Local hospitals and health boards are about to come under the microscope of the Office de la Langue Française, according to a letter obtained by Alliance Quebec.
In the July 14 letter sent to the 69 health-care institutions across Quebec that have bilingual status, Office president Nicole René outlined her plans for a Sept. 17 meeting.
The institutions will be reminded at the meeting that they must be able, at all times, to provide health-care services in French.
"Not all personnel have to be bilingual, but there should always be someone available who is able to offer services in French," René said in an interview yesterday.
The letter comes at a time when regional access plans for English-language health care have yet to be approved by the Quebec government. A decision has been delayed until late August or September.
"It's disgusting, frankly," said Michael Hamelin, president of Alliance Quebec.
"For them to find the time to drag in English-language institutions for 'consultation,' it's the kind of intimidation we're seeing day in and day out."
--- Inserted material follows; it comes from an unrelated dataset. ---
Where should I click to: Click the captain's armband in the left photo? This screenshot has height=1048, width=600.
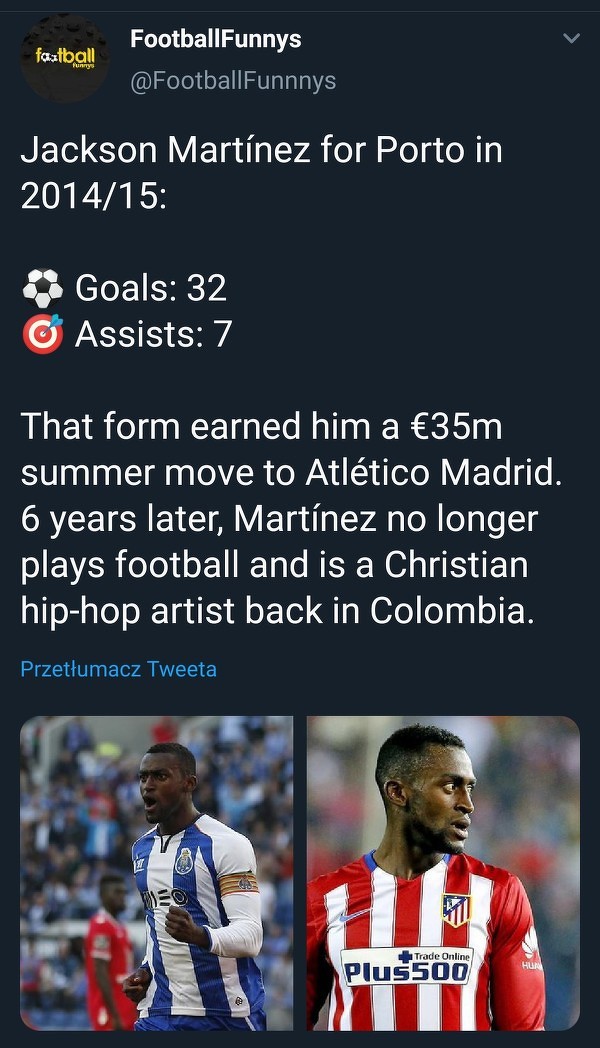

The Sept. 17 meeting is the first review of an agreement made with the Office back in 1989, in which the 69 hospitals and health boards pledged to provide plentiful access to French-language services.
René said the need for the meeting became clear after a number of complaints, similar to that lodged at the Jewish General Hospital last summer, came to her attention.
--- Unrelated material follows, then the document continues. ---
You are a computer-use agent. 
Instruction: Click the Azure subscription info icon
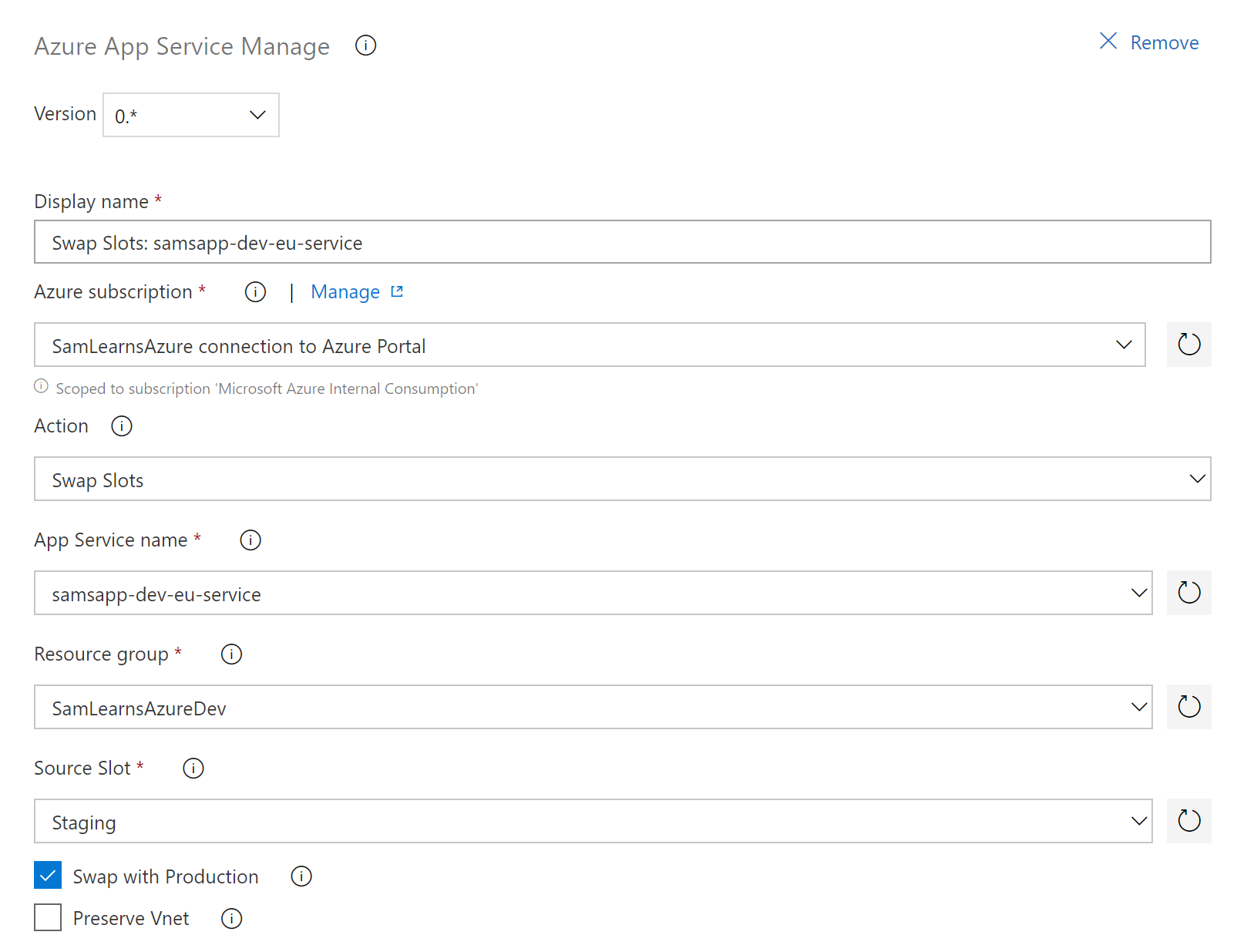(255, 292)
A patient at the Jewish General claimed that a nurse had told him to speak in English, an episode that sparked spirited demonstrations by French-language activists.
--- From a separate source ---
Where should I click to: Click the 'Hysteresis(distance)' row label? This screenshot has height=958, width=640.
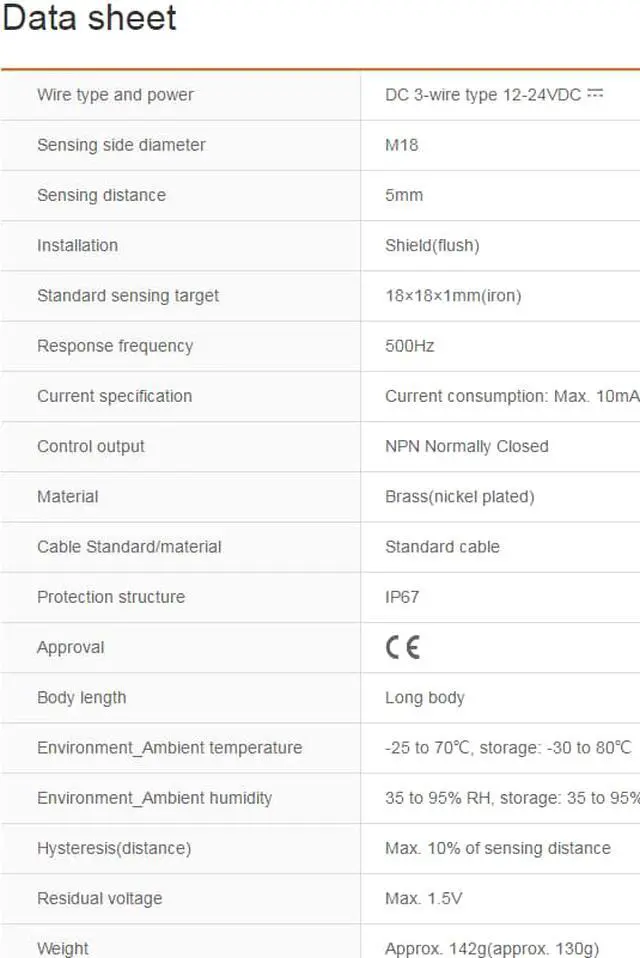tap(114, 848)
René's letter is the latest instalment in what has been a very active summer for the Office. Anglophone Web sites, business cards and street signs have all come under intense scrutiny in recent months.
Pierre-Etienne Laporte, Liberal language critic and former chairman of the Office, said the stepped-up campaign bears the fingerprints of Culture Minister Louise Beaudoin.
"There's no question that these people are responding to directives from above," said Laporte, contacted at his cottage in Kamouraska.
"Louise Beaudoin is an interventionist, a hard-liner, and bureaucrats respond to orders. There's no mystery in that."
Local hospitals are confident that their bilingual services will pass any review with flying colours.
"Our centre provides service in both official languages," said Jonathan Goldbloom, spokesman for the McGill University Health Centre, which includes the Royal Victoria and Montreal General. "We always try to respond in the language the person is most comfortable in. So we're meeting that objective."
Officials at the Jewish General and the Montreal Island regional health board concurred, adding that the letter from the Office probably isn't a prelude to a major crackdown.
"Since 1983, the Office de la Langue Française has recognized ... that certain health and social services establishments provide a majority of services to the public in a language other than French," the letter reads.
"Nevertheless, the recognized organizations ... must be able to communicate with the public in French and provide services in French when they're needed."
Others invited to the Sept. 17 "information session" include representatives from health-care workers' unions, the provincial health ministry, and the Quebec Hospital Association.
Whether or not hospital and health-board representatives choose to attend the optional meeting, René said, all of the targeted establishments will have to undergo a rigorous self-evaluation of their French-language services. Reports must be submitted to the Office by December.
"It's going to mean more bureaucratic work for hospitals at a time when they're having a hard time delivering health care," Hamelin said.
"This omnipotent agency is going to bury them in bureaucracy on the basis of nothing."